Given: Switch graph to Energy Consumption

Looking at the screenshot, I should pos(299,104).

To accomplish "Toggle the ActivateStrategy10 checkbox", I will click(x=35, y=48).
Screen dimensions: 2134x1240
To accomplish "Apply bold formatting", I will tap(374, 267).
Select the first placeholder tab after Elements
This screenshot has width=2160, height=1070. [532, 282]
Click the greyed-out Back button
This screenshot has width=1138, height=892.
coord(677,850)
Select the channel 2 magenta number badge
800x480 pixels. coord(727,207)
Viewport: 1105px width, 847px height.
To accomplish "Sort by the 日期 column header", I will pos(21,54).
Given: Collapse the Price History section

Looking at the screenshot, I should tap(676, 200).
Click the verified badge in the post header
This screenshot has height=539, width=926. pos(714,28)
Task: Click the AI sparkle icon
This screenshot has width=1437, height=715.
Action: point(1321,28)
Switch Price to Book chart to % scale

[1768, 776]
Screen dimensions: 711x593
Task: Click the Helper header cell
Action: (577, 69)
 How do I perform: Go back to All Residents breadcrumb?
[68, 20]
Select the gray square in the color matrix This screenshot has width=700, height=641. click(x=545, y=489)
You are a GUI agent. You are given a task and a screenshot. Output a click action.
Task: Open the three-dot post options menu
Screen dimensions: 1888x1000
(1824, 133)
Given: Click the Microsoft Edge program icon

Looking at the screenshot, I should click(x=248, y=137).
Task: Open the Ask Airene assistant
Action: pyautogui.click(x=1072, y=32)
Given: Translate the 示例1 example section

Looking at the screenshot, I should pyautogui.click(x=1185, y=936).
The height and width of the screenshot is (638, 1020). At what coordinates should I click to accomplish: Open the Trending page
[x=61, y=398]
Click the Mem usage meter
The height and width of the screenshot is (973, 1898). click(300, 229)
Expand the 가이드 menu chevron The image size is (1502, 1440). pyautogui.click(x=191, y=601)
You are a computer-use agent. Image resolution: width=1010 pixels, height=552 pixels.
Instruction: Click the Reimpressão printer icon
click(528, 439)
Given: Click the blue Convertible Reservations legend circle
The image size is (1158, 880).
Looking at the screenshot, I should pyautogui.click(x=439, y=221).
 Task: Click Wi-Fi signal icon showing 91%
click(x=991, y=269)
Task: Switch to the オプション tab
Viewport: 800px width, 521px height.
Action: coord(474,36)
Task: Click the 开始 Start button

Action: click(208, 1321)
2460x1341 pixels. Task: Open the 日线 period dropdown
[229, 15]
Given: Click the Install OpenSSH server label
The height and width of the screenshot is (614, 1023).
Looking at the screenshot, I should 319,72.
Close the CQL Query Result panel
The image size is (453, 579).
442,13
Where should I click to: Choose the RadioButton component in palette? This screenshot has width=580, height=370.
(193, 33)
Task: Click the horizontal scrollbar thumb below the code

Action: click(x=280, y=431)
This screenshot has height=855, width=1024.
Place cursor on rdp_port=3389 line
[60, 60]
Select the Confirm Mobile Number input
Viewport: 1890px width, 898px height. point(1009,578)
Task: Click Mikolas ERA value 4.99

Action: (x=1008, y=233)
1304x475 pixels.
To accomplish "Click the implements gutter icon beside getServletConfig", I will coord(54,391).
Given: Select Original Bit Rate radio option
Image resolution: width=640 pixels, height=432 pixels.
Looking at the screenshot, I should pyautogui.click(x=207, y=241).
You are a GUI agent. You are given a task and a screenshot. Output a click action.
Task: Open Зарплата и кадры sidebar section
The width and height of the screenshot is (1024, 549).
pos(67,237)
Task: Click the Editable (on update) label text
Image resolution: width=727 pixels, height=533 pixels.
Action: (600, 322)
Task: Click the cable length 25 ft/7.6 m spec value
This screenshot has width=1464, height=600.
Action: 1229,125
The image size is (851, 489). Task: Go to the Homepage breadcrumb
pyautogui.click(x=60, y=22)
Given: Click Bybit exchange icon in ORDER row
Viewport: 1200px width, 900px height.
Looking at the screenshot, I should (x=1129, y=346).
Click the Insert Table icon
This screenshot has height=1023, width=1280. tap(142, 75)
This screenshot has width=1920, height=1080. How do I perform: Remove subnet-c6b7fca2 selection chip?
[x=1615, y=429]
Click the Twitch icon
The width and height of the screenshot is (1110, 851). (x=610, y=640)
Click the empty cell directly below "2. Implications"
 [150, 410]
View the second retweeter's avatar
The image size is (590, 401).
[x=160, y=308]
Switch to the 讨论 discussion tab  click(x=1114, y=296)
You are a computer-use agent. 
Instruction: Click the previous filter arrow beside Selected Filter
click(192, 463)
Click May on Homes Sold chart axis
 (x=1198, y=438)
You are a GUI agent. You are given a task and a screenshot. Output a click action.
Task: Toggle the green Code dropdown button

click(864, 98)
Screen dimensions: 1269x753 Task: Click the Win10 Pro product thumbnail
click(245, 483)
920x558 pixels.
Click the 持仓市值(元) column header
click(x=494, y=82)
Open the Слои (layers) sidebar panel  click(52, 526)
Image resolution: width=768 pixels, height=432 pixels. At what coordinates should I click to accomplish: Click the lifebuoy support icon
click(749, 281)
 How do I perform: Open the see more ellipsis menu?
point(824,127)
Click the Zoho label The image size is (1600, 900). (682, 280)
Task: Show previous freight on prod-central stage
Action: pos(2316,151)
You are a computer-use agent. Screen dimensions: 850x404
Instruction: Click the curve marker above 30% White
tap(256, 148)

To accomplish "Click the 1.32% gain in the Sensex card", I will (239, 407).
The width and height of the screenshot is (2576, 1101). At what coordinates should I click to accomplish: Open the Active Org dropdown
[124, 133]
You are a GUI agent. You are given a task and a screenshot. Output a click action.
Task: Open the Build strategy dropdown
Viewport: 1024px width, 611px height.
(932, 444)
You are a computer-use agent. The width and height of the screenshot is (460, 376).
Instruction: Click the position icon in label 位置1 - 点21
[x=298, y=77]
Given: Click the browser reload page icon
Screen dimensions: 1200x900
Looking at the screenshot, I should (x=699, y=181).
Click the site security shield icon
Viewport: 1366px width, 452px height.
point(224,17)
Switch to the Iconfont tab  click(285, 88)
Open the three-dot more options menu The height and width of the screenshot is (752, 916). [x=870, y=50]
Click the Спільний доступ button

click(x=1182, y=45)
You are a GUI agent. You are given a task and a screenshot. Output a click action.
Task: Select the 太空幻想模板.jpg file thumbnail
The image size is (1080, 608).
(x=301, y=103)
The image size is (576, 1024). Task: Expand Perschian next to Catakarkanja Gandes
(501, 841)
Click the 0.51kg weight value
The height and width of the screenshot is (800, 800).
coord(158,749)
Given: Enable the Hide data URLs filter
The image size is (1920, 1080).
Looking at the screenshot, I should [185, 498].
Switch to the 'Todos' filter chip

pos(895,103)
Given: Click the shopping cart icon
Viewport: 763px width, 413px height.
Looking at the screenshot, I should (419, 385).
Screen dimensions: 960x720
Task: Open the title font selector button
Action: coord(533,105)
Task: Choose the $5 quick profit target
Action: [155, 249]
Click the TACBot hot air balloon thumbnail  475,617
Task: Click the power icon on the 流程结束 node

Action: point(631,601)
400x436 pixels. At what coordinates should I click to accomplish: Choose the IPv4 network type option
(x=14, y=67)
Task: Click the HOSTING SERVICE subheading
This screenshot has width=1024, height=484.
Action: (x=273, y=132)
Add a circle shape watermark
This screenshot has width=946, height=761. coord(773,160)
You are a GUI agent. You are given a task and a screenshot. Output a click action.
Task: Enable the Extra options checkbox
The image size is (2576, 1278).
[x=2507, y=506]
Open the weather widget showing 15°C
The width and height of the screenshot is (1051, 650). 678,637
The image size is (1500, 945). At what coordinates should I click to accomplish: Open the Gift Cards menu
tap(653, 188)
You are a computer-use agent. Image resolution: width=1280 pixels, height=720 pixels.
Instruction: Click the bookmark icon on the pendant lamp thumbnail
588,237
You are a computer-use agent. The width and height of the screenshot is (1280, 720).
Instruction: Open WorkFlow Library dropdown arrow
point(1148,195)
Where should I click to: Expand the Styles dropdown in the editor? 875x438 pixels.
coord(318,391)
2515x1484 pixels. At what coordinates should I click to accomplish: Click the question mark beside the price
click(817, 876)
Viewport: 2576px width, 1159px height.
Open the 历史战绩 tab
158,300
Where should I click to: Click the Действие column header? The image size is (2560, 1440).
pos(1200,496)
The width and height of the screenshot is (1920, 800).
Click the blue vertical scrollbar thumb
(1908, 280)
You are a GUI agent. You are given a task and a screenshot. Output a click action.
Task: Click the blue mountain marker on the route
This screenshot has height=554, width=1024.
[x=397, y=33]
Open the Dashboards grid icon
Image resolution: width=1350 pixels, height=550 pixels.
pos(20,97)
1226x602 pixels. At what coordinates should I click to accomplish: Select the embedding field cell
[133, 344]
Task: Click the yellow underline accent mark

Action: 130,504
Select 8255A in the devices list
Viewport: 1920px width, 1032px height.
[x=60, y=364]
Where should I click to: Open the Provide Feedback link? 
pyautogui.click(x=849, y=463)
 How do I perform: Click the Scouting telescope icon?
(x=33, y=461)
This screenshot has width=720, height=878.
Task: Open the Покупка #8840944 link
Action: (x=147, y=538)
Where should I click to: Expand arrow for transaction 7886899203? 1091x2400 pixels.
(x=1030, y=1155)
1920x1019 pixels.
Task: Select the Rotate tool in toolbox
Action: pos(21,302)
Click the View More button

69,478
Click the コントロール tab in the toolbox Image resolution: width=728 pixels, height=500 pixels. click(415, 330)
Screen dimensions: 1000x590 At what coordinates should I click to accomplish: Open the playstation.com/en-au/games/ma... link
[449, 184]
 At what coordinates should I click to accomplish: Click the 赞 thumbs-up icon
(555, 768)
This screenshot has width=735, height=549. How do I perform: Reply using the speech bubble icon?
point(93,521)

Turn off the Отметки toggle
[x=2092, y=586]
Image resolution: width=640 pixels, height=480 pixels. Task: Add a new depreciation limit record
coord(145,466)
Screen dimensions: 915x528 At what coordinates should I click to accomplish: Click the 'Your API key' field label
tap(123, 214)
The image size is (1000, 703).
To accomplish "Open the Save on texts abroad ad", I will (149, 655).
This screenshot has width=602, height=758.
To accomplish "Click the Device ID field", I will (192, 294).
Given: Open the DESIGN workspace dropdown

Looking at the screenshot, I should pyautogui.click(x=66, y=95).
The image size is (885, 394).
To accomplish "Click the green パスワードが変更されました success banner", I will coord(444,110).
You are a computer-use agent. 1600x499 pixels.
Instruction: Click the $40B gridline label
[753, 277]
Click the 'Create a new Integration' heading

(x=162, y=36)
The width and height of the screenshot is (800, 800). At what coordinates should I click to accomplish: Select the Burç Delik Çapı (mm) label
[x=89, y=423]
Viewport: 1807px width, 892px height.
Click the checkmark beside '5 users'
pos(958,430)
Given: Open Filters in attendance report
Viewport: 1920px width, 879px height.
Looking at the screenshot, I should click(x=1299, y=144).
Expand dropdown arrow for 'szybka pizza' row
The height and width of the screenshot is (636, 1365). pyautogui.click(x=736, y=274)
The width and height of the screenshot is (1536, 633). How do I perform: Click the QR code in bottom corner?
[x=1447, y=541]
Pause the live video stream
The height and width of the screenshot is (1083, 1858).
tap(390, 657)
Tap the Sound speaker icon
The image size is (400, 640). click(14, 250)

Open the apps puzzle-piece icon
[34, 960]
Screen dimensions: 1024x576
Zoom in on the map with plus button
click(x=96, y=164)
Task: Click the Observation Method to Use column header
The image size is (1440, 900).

----

**Objective**. Please copy out the entries above word for word, starting at the line that contains "Click the Insert Table icon" and stopping after the line that contains "tap(256, 148)".

**Result of the task**.
Click the Insert Table icon
This screenshot has height=1023, width=1280. tap(142, 75)
This screenshot has width=1920, height=1080. How do I perform: Remove subnet-c6b7fca2 selection chip?
[x=1615, y=429]
Click the Twitch icon
The width and height of the screenshot is (1110, 851). (x=610, y=640)
Click the empty cell directly below "2. Implications"
 [150, 410]
View the second retweeter's avatar
The image size is (590, 401).
[x=160, y=308]
Switch to the 讨论 discussion tab  click(x=1114, y=296)
You are a computer-use agent. 
Instruction: Click the previous filter arrow beside Selected Filter
click(192, 463)
Click May on Homes Sold chart axis
 (x=1198, y=438)
You are a GUI agent. You are given a task and a screenshot. Output a click action.
Task: Toggle the green Code dropdown button

click(864, 98)
Screen dimensions: 1269x753 Task: Click the Win10 Pro product thumbnail
click(245, 483)
920x558 pixels.
Click the 持仓市值(元) column header
click(x=494, y=82)
Open the Слои (layers) sidebar panel  click(52, 526)
Image resolution: width=768 pixels, height=432 pixels. At what coordinates should I click to accomplish: Click the lifebuoy support icon
click(749, 281)
 How do I perform: Open the see more ellipsis menu?
point(824,127)
Click the Zoho label The image size is (1600, 900). (682, 280)
Task: Show previous freight on prod-central stage
Action: pos(2316,151)
You are a computer-use agent. Screen dimensions: 850x404
Instruction: Click the curve marker above 30% White
tap(256, 148)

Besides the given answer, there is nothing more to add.